PoolingProject 左のプーリング・プロジェクト(総括成績)のデーターをみても、やはり3大リスクファクターがそろうと、虚血性心疾患の発症率が著しく増加することがわかります。したがって、虚血性心疾患の危険因子はすなわち動脈硬化の危険因子であることがわかります。動脈硬化自体は何ら症状がありませんから、その時期から様々な生活習慣に注意して動脈硬化を防止しして行く必要があると思います。











lisk factor <虚血性心疾患の予防>

上に述べてきた様に、虚血性心疾患は、様々な不適切な生活習慣習慣をもとにした動脈硬化の進行に引き続き起こってくるものと理解できたものと思います。したがって、虚血性心疾患の予防には、左図に示した様々なファクターが関連してきます。したがって、まず第1番には、偏った食生活や運動不足の改善などの生活習慣を改めることが必要と思われます。特に肥満がある場合には、まずこれを解消する必要があると思います(これがあるとさらに他の危険因子を増悪させる)。

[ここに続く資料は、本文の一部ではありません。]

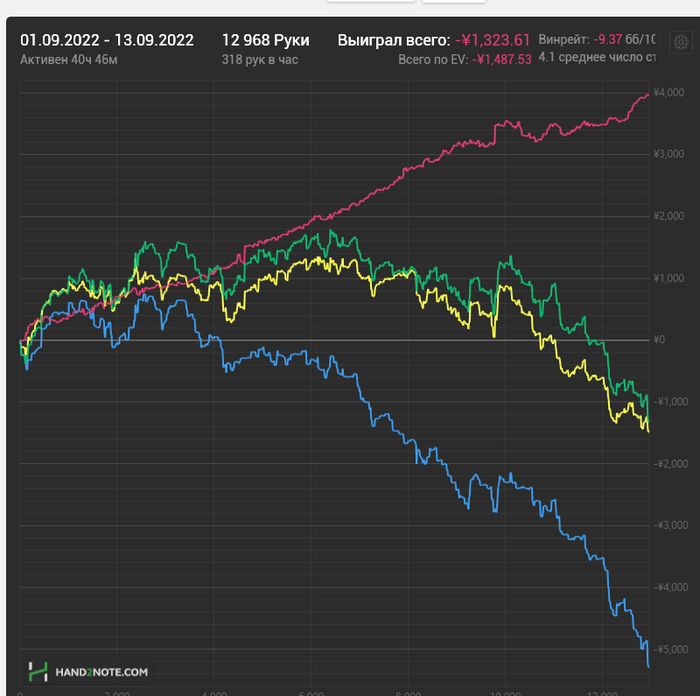This screenshot has width=700, height=696.
Task: Click the Выиграл всего label
Action: (x=393, y=40)
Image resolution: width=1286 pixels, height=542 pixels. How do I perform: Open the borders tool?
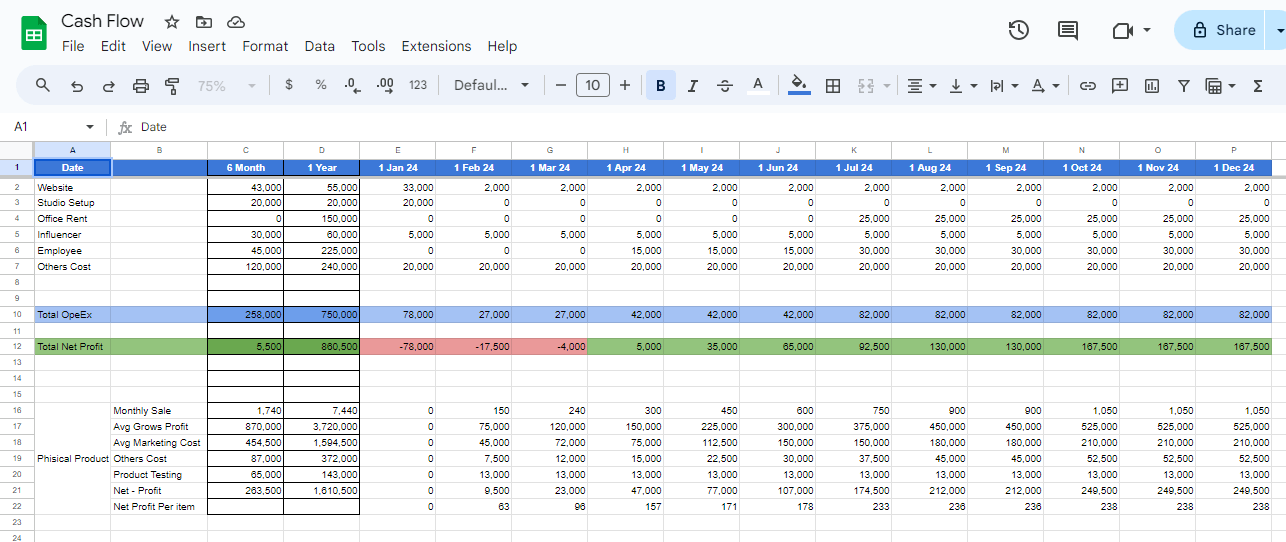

その上で主治医とよくコンタクトをとり、高血圧症・高脂血症・糖尿病などの治療が必要な場合は、必要な治療を適切に受けてください。いわゆるA型性格などにもとずくストレス、社会的ストレスなどが傷害になっている場合には、心理療法も含めた、対象薬物療法なども必要となってきます。最後に、虚血性心疾患の予防には、禁煙は絶対条件になりますので、必ず実行してください。